**Document text**

Hon GERRY BROWNLEE: The series available from the library and all the statistics available from the library are available online. What I have is analysis of that online information. There is one sheet here that the Prime Minister tabled yesterday, sourced to the Parliamentary Library. I am more than happy to table it today. It is condemning of the Opposition’s argument.
Mr SPEAKER: There will be no more of that. The Hon Darren Hughes is not really raising a valid point of order. Even if the document is prepared in the Minister’s office, the Minister is not required to table a document prepared to assist him in answering a question. A Minister is required to table only official documents from Government departments. The member seemed to be concerned that the Opposition may have had to waste supplementary questions in pursuing an issue, but I am not sure they were wasted.
Hon David Parker: I raise a point of order, Mr Speaker. I ask you to reflect on the issue as to whether an official document is no longer official because it comes from the Parliamentary Library. With respect, I suggest that if an official document such as a data series is obtained by a member from the Parliamentary Library, it is a normal way for that source to come forward. It really remains an official document whether it comes from the Parliamentary Library or direct from the Government department. I ask you to reflect on that.
Mr SPEAKER: No, I do not need to reflect for long on that. Official documents are official documents prepared by Government departments. The Parliamentary Library is not a Government department, and material that is prepared in Ministers’ offices to assist them with answers does not constitute an official document, either. I will hear the Hon David Parker further.
Hon David Parker: It seems to me that whether the data series is photocopied in the library, photocopied in a ministerial office, or photocopied in a Government department, it remains an official document. It is a data series that the House should have tabled if the Minister was relying upon it, and the way in which it is copied for the Minister seems to be a process issue rather than—
Mr SPEAKER: The matter is not to do with whether a document has been copied; the matter is to do with the source of the document. If the Parliamentary Library puts together a data series, it is not an official document because it has been put together by the Parliamentary Library. If the Ministry of Economic Development had put together a document for Cabinet and the Minister was quoting from that, it would have to be tabled. If the Department of the Prime Minister and Cabinet had put together a document for official purposes, that would have to be tabled. But documents prepared by the Parliamentary Library are not official documents. I will hear the Hon David Parker further, but not a lot further.
Hon David Parker: With respect, Mr Speaker, the difficulty arises from new technology, because the only way the library now presents these official statistics is by downloading them from the Statistics New Zealand website and providing them by email link to us. It is exactly the same as the old photocopy of a piece of paper that was the official statistic. So I suggest again, Mr Speaker, that perhaps you might reflect on that.

**To be done**
**A)** Rewrite the parliamentary exchange from "Hon GERRY BROWNLEE: The" to "they were wasted.", substituting "oral questions" for "supplementary questions".
**B)** In the parliamentary exchange, how does the library now present official statistics to members?
**C)** Carry on the parliamentary exchange past its last line.
The listing is separate material with no connection to the parliamentary exchange.

**Information supplied**

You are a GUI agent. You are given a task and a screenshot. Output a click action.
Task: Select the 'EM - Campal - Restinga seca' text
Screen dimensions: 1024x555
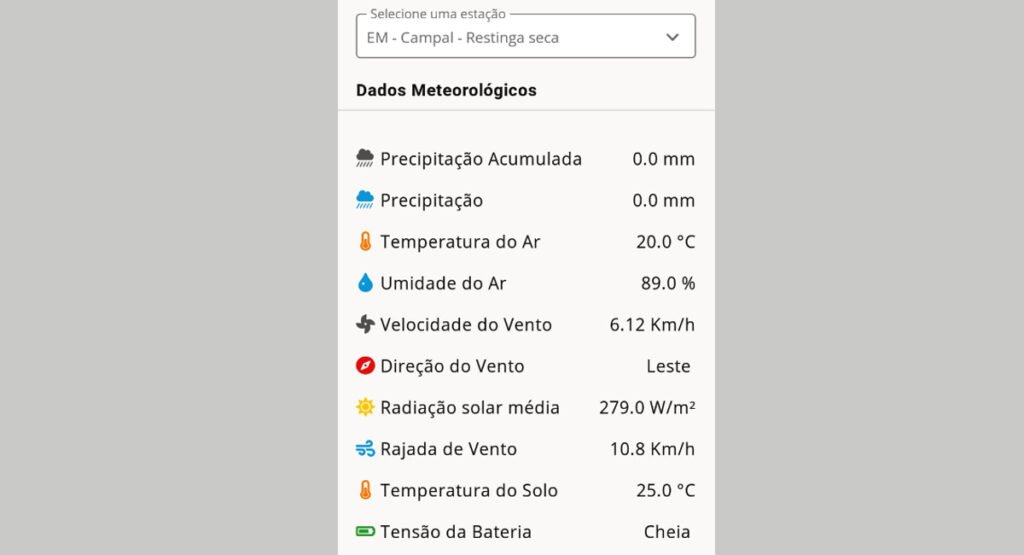point(462,38)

**In response**
**A)**
Hon GERRY BROWNLEE: The series available from the library and all the statistics available from the library are available online. What I have is analysis of that online information. There is one sheet here that the Prime Minister tabled yesterday, sourced to the Parliamentary Library. I am more than happy to table it today. It is condemning of the Opposition’s argument.
Mr SPEAKER: There will be no more of that. The Hon Darren Hughes is not really raising a valid point of order. Even if the document is prepared in the Minister’s office, the Minister is not required to table a document prepared to assist him in answering a question. A Minister is required to table only official documents from Government departments. The member seemed to be concerned that the Opposition may have had to waste oral questions in pursuing an issue, but I am not sure they were wasted.

**B)** It downloads them from the Statistics New Zealand website and provides them to members by email link.

**C)**
Mr SPEAKER: No. Statistics publications are available to all members. This provision for Ministers to have to table documents they are quoting from does not cover just ordinary statistics releases, because those are available to all members. So I see no issue here. There has been a longstanding requirement in the House, when Ministers are quoting from official documents, for those to be tabled. Having been a Minister for 9 years, I do not have any great difficulty in discerning what an official document is.
Hon Trevor Mallard: I raise a point of order, Mr Speaker. This is a separate point of order, because I think that you and Mr Brownlee have invited us to get the particular document on which the Minister was relying from the Parliamentary Library. The problem that I would like to put to you, Mr Speaker—possibly more in your role as the chair of the Parliamentary Service Commission—is that it would be most inappropriate for the library to supply to us something that was supplied to another member and indicated that another member had asked for it. I think that it would be wrong for us to go to the library—fair enough, we can ask—but it would be very wrong for them to supply a document saying “This is the document on which the Minister was relying.” That is the problem we have in trying to chase this one down.
Mr SPEAKER: We are not going to take further time on this. It is quite clear to me as the Speaker that the document from which the Minister was quoting was not an official document. Therefore, there is no requirement on the Minister to table it. I accept that there might have been some confusion about the exact source of the document, but that is not a matter for a point of order. Members pursued that matter by way of supplementary questions and got some further information about that.
Telecommunications—Mobile Phone Termination Rates
2.
PESETA SAM LOTU-IIGA (National—Maungakiekie) to the
Minister for Communications and Information Technology: What decision has he made regarding the regulation of mobile phone termination rates?
Hon STEVEN JOYCE (Minister for Communications and Information Technology)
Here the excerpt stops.